Für Sandwiches und Burger eignen sich dünne Scheiben besonders gut. Die Gurken sollten vor dem Belegen kurz abtropfen, damit das Brot nicht durchweicht. Den aromatischen Sud kannst du in kleinen Mengen für Kartoffelsalat oder ein Salatdressing verwenden.

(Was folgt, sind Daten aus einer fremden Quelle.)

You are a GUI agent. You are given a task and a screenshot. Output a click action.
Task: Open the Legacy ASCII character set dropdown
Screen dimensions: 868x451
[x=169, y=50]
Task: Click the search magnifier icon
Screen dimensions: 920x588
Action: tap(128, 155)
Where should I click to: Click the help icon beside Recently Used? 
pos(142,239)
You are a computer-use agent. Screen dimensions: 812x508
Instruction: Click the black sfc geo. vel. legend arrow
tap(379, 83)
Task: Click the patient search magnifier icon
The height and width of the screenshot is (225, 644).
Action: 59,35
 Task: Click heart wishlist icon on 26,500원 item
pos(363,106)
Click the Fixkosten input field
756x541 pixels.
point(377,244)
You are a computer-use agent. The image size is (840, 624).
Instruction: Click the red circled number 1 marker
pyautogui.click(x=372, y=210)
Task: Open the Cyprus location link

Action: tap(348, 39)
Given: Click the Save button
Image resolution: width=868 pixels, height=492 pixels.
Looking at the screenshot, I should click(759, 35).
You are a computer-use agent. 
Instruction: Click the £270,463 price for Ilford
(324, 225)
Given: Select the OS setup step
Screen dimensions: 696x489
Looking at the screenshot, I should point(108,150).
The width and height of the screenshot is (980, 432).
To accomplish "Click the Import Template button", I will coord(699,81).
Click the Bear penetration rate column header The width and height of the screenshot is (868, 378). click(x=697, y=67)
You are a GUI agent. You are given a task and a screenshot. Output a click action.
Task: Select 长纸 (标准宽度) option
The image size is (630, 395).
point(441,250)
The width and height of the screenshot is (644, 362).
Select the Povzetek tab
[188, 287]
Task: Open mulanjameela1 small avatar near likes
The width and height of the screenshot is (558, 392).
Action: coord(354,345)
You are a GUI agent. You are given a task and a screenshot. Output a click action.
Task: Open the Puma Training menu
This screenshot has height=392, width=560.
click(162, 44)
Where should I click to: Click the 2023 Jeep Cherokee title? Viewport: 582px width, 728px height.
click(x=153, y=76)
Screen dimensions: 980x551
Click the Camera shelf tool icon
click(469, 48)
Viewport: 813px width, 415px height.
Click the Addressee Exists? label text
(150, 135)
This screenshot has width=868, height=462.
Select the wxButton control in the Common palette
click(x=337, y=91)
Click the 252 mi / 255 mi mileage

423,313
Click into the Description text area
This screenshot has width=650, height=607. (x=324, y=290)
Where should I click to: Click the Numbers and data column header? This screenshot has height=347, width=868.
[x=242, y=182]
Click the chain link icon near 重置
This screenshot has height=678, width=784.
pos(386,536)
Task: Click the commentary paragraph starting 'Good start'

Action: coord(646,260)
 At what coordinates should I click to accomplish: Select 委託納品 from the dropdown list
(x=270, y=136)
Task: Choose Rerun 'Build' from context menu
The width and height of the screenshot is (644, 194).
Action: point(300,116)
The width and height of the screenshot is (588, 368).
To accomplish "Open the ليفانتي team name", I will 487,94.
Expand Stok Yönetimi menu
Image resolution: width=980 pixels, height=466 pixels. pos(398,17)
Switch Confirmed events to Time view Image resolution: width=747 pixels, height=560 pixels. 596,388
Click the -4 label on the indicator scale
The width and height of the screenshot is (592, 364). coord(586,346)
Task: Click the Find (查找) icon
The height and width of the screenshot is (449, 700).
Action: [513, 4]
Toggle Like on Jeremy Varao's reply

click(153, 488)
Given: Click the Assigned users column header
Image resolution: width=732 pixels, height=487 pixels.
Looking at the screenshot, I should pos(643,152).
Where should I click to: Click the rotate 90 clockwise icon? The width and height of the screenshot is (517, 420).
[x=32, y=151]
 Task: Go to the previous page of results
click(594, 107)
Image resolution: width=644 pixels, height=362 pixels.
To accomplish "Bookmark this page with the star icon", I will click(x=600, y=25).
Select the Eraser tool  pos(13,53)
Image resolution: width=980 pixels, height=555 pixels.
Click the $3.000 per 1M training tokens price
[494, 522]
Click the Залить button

Auch als Gemüsegericht neben warmen Speisen funktionieren die Gurken überraschend gut. Zusammen mit gebratenen Erdäpfeln, Kräuterquark und etwas frischem Brot entsteht daraus eine schnelle, unkomplizierte Mahlzeit, die kaum mehr als ein paar Grundzutaten braucht.
Ein Glas, zwei gute Zeitpunkte für den Genuss
Wer es eilig hat, kann die Gurken nach zwei Stunden probieren. Dann sind sie frisch, säuerlich und noch sehr knackig. Über Nacht wird der Geschmack kräftiger und die Zwiebel gibt zusätzlich Würze an den Sud ab.
Mein persönlicher Favorit ist die Zubereitung am Abend für den nächsten Tag. So bleibt die Arbeit minimal, während die Gurken genug Zeit bekommen, Aroma aufzunehmen. Mehr als eine Woche würde ich sie für den besten Biss trotzdem nicht aufheben.